Цутида Кумико
Университет Аояма Гакуин (Япония)

В.Я. БРЮСОВ И ЯПОНСКАЯ ПОЭЗИЯ

В. Я. Брюсов является одним из крупнейших поэтов Серебряного века русской поэзии. Он проявлял интерес к поэзии разных стран мира, включая Японию, чтобы расширить горизонты творчества1. В настоящей работе мы будем рассматривать вопрос о том, как ознакомился Брюсов с японской поэзией и как это отразилось в его произведениях.1

В 1904 г. в журнале "Весы", который редактировал Брюсов, появилась рецензия на русский перевод книги В.Г. Астона "История японской литературы". Астон был английским дипломатом и великим японистом, работавшим в английской миссии в Японии. А переводчик книги, В. Мендрин, в то время был слушателем Восточного института во Владивостоке.

Автор этой рецензии пишет, что книга Астона отчетливо дает почувствовать, как чужда европейцам японская культура. Например, японские стихи - силлабические, рифмами японцы не пользуются, и их формы стихотворения "танка" и "хайкай" состоят в первом случае из 31 слога, а во втором - всего из 17 слогов. По словам английского дипломата, в японском языке почти не существует личных местоимений и японцы вообще не склонны к одушевлению неодушевленных предметов2. А рецензент, хотя с удивлением упоминает об этой особенности, приводит два произведения, которые в этой книге ему больше всего понравились:

ТАНКА

Кто мог бы это быть,
Что дал любви
Такое имя?
Простое слово - смерть
Он мог бы также применить.

ХАЙКАЙ

О! старый пруд!
Скачут лягушки в него -
Всплески воды3.

▶ [ЗАДАНИЕ]:
Ответьте на вопросы по фрагменту о Брюсове и японской поэзии.
(а) В каком году в журнале «Весы» вышла рецензия на русский перевод книги Астона?
(б) Кем был переводчик этой книги В. Мендрин в то время?
(в) Из скольких слогов состоит стихотворение в форме «хайкай»?

▶ [СОБРАННЫЙ МАТЕРИАЛ]:
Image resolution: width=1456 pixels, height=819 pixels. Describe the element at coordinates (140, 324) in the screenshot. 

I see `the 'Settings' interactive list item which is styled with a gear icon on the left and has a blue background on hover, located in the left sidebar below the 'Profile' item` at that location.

▶ [ВЫПОЛНЕННОЕ ЗАДАНИЕ]:
(а) В 1904 г.
(б) Слушателем Восточного института во Владивостоке.
(в) Из 17 слогов.